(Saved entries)
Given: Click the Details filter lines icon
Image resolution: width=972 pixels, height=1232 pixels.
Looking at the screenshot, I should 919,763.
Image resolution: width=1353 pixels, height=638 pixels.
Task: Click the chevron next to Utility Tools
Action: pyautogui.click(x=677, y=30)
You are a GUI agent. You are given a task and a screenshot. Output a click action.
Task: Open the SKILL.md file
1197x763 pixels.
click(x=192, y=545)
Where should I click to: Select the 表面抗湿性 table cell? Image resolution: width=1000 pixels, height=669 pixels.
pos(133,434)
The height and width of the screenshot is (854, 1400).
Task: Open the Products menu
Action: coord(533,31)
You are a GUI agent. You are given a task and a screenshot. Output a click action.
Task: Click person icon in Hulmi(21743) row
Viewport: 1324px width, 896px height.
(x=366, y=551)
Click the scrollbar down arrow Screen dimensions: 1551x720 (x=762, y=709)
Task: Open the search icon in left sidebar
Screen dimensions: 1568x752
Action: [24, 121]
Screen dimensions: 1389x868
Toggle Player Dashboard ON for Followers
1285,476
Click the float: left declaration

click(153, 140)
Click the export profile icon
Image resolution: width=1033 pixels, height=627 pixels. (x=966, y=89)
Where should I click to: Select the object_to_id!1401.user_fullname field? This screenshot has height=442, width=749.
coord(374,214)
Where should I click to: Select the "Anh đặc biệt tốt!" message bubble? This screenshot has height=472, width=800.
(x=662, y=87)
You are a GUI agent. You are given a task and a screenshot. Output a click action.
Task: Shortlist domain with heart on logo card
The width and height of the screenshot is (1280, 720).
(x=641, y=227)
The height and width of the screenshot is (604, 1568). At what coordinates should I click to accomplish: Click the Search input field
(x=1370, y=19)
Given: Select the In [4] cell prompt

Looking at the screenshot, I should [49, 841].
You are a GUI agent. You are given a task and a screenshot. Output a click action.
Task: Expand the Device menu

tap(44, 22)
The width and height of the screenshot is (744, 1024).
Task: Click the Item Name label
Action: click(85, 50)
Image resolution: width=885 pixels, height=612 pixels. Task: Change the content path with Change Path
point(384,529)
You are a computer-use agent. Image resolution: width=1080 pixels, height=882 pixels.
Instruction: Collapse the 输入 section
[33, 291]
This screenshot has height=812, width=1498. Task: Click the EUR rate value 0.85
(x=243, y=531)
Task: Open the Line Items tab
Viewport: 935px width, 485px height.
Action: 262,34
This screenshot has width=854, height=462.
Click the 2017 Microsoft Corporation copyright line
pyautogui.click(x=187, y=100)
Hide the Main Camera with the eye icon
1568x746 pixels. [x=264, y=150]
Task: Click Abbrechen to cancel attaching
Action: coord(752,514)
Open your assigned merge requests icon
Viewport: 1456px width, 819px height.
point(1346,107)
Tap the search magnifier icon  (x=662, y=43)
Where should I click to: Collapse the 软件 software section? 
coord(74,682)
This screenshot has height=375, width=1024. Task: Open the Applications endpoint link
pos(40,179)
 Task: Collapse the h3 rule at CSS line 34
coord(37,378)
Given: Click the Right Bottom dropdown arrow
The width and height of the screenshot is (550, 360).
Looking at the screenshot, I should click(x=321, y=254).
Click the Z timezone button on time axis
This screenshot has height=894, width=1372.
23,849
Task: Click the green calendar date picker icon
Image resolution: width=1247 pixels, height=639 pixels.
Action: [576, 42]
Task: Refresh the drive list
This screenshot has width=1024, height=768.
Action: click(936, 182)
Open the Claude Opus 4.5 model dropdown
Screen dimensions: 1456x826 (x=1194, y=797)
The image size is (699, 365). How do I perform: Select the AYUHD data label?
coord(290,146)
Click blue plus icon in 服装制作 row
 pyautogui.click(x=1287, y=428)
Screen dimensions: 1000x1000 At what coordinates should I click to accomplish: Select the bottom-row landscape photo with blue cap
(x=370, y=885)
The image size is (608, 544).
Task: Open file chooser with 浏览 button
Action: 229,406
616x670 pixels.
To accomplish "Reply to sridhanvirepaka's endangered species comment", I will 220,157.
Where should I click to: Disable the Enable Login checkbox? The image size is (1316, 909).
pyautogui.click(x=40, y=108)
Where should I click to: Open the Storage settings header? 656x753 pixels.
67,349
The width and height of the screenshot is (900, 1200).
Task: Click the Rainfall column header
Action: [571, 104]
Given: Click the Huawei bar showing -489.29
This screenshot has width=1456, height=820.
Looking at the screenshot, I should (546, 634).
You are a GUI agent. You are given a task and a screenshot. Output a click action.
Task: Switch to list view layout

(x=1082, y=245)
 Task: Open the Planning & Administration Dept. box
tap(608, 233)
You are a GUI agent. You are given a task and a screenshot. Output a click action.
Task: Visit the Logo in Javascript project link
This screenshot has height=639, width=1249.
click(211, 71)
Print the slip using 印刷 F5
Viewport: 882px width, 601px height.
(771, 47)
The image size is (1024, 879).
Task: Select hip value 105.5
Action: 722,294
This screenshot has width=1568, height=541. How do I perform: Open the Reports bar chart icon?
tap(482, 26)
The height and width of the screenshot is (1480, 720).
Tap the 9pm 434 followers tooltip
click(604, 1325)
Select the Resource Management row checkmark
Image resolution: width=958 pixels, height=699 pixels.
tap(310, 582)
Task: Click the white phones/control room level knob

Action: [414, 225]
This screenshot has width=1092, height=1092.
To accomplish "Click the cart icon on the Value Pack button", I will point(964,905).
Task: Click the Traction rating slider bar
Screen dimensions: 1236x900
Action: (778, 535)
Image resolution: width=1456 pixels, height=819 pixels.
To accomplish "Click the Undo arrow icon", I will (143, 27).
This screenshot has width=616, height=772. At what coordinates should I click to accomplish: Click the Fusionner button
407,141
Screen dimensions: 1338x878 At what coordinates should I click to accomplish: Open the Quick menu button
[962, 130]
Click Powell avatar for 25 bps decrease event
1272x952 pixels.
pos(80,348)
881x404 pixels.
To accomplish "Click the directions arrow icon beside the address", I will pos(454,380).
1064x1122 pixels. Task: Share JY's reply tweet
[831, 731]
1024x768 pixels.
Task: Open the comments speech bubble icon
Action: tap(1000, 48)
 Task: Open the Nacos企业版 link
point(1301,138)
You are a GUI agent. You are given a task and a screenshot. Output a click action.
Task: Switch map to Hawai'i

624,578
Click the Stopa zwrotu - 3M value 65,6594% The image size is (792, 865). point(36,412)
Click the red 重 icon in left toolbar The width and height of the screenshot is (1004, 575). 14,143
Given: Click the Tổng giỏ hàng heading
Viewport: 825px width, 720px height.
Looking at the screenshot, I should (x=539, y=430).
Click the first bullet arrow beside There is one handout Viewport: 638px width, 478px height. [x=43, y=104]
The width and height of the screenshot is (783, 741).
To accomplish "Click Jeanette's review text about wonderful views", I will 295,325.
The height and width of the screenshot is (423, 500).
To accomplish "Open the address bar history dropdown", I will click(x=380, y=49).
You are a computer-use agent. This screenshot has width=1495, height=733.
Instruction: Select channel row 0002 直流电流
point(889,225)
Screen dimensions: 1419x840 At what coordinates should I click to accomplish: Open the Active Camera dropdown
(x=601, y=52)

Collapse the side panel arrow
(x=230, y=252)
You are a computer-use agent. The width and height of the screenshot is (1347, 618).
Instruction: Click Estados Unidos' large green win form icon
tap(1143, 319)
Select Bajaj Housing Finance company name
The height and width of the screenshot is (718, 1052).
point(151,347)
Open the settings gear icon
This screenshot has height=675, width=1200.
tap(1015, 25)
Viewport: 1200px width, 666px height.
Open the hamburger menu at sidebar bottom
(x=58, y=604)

Directive = Copy out all of the material above word for word, keeping every line in its original order.

Result =
Given: Click the Details filter lines icon
Image resolution: width=972 pixels, height=1232 pixels.
Looking at the screenshot, I should 919,763.
Image resolution: width=1353 pixels, height=638 pixels.
Task: Click the chevron next to Utility Tools
Action: pyautogui.click(x=677, y=30)
You are a GUI agent. You are given a task and a screenshot. Output a click action.
Task: Open the SKILL.md file
1197x763 pixels.
click(x=192, y=545)
Where should I click to: Select the 表面抗湿性 table cell? Image resolution: width=1000 pixels, height=669 pixels.
pos(133,434)
The height and width of the screenshot is (854, 1400).
Task: Open the Products menu
Action: coord(533,31)
You are a GUI agent. You are given a task and a screenshot. Output a click action.
Task: Click person icon in Hulmi(21743) row
Viewport: 1324px width, 896px height.
(x=366, y=551)
Click the scrollbar down arrow Screen dimensions: 1551x720 (x=762, y=709)
Task: Open the search icon in left sidebar
Screen dimensions: 1568x752
Action: [24, 121]
Screen dimensions: 1389x868
Toggle Player Dashboard ON for Followers
1285,476
Click the float: left declaration

click(153, 140)
Click the export profile icon
Image resolution: width=1033 pixels, height=627 pixels. (x=966, y=89)
Where should I click to: Select the object_to_id!1401.user_fullname field? This screenshot has height=442, width=749.
coord(374,214)
Where should I click to: Select the "Anh đặc biệt tốt!" message bubble? This screenshot has height=472, width=800.
(x=662, y=87)
You are a GUI agent. You are given a task and a screenshot. Output a click action.
Task: Shortlist domain with heart on logo card
The width and height of the screenshot is (1280, 720).
(x=641, y=227)
The height and width of the screenshot is (604, 1568). At what coordinates should I click to accomplish: Click the Search input field
(x=1370, y=19)
Given: Select the In [4] cell prompt

Looking at the screenshot, I should [49, 841].
You are a GUI agent. You are given a task and a screenshot. Output a click action.
Task: Expand the Device menu

tap(44, 22)
The width and height of the screenshot is (744, 1024).
Task: Click the Item Name label
Action: click(85, 50)
Image resolution: width=885 pixels, height=612 pixels. Task: Change the content path with Change Path
point(384,529)
You are a computer-use agent. Image resolution: width=1080 pixels, height=882 pixels.
Instruction: Collapse the 输入 section
[33, 291]
This screenshot has height=812, width=1498. Task: Click the EUR rate value 0.85
(x=243, y=531)
Task: Open the Line Items tab
Viewport: 935px width, 485px height.
Action: 262,34
This screenshot has width=854, height=462.
Click the 2017 Microsoft Corporation copyright line
pyautogui.click(x=187, y=100)
Hide the Main Camera with the eye icon
1568x746 pixels. [x=264, y=150]
Task: Click Abbrechen to cancel attaching
Action: coord(752,514)
Open your assigned merge requests icon
Viewport: 1456px width, 819px height.
point(1346,107)
Tap the search magnifier icon  (x=662, y=43)
Where should I click to: Collapse the 软件 software section? 
coord(74,682)
This screenshot has height=375, width=1024. Task: Open the Applications endpoint link
pos(40,179)
 Task: Collapse the h3 rule at CSS line 34
coord(37,378)
Given: Click the Right Bottom dropdown arrow
The width and height of the screenshot is (550, 360).
Looking at the screenshot, I should click(x=321, y=254).
Click the Z timezone button on time axis
This screenshot has height=894, width=1372.
23,849
Task: Click the green calendar date picker icon
Image resolution: width=1247 pixels, height=639 pixels.
Action: [576, 42]
Task: Refresh the drive list
This screenshot has width=1024, height=768.
Action: click(936, 182)
Open the Claude Opus 4.5 model dropdown
Screen dimensions: 1456x826 (x=1194, y=797)
The image size is (699, 365). How do I perform: Select the AYUHD data label?
coord(290,146)
Click blue plus icon in 服装制作 row
 pyautogui.click(x=1287, y=428)
Screen dimensions: 1000x1000 At what coordinates should I click to accomplish: Select the bottom-row landscape photo with blue cap
(x=370, y=885)
The image size is (608, 544).
Task: Open file chooser with 浏览 button
Action: 229,406
616x670 pixels.
To accomplish "Reply to sridhanvirepaka's endangered species comment", I will 220,157.
Where should I click to: Disable the Enable Login checkbox? The image size is (1316, 909).
pyautogui.click(x=40, y=108)
Where should I click to: Open the Storage settings header? 656x753 pixels.
67,349
The width and height of the screenshot is (900, 1200).
Task: Click the Rainfall column header
Action: [571, 104]
Given: Click the Huawei bar showing -489.29
This screenshot has width=1456, height=820.
Looking at the screenshot, I should (546, 634).
You are a GUI agent. You are given a task and a screenshot. Output a click action.
Task: Switch to list view layout

(x=1082, y=245)
 Task: Open the Planning & Administration Dept. box
tap(608, 233)
You are a GUI agent. You are given a task and a screenshot. Output a click action.
Task: Visit the Logo in Javascript project link
This screenshot has height=639, width=1249.
click(211, 71)
Print the slip using 印刷 F5
Viewport: 882px width, 601px height.
(771, 47)
The image size is (1024, 879).
Task: Select hip value 105.5
Action: 722,294
This screenshot has width=1568, height=541. How do I perform: Open the Reports bar chart icon?
tap(482, 26)
The height and width of the screenshot is (1480, 720).
Tap the 9pm 434 followers tooltip
click(604, 1325)
Select the Resource Management row checkmark
Image resolution: width=958 pixels, height=699 pixels.
tap(310, 582)
Task: Click the white phones/control room level knob

Action: [414, 225]
This screenshot has width=1092, height=1092.
To accomplish "Click the cart icon on the Value Pack button", I will point(964,905).
Task: Click the Traction rating slider bar
Screen dimensions: 1236x900
Action: (778, 535)
Image resolution: width=1456 pixels, height=819 pixels.
To accomplish "Click the Undo arrow icon", I will (143, 27).
This screenshot has width=616, height=772. At what coordinates should I click to accomplish: Click the Fusionner button
407,141
Screen dimensions: 1338x878 At what coordinates should I click to accomplish: Open the Quick menu button
[962, 130]
Click Powell avatar for 25 bps decrease event
1272x952 pixels.
pos(80,348)
881x404 pixels.
To accomplish "Click the directions arrow icon beside the address", I will pos(454,380).
1064x1122 pixels. Task: Share JY's reply tweet
[831, 731]
1024x768 pixels.
Task: Open the comments speech bubble icon
Action: tap(1000, 48)
 Task: Open the Nacos企业版 link
point(1301,138)
You are a GUI agent. You are given a task and a screenshot. Output a click action.
Task: Switch map to Hawai'i

624,578
Click the Stopa zwrotu - 3M value 65,6594% The image size is (792, 865). point(36,412)
Click the red 重 icon in left toolbar The width and height of the screenshot is (1004, 575). 14,143
Given: Click the Tổng giỏ hàng heading
Viewport: 825px width, 720px height.
Looking at the screenshot, I should (x=539, y=430).
Click the first bullet arrow beside There is one handout Viewport: 638px width, 478px height. [x=43, y=104]
The width and height of the screenshot is (783, 741).
To accomplish "Click Jeanette's review text about wonderful views", I will 295,325.
The height and width of the screenshot is (423, 500).
To accomplish "Open the address bar history dropdown", I will click(x=380, y=49).
You are a computer-use agent. This screenshot has width=1495, height=733.
Instruction: Select channel row 0002 直流电流
point(889,225)
Screen dimensions: 1419x840 At what coordinates should I click to accomplish: Open the Active Camera dropdown
(x=601, y=52)

Collapse the side panel arrow
(x=230, y=252)
You are a computer-use agent. The width and height of the screenshot is (1347, 618).
Instruction: Click Estados Unidos' large green win form icon
tap(1143, 319)
Select Bajaj Housing Finance company name
The height and width of the screenshot is (718, 1052).
point(151,347)
Open the settings gear icon
This screenshot has height=675, width=1200.
tap(1015, 25)
Viewport: 1200px width, 666px height.
Open the hamburger menu at sidebar bottom
(x=58, y=604)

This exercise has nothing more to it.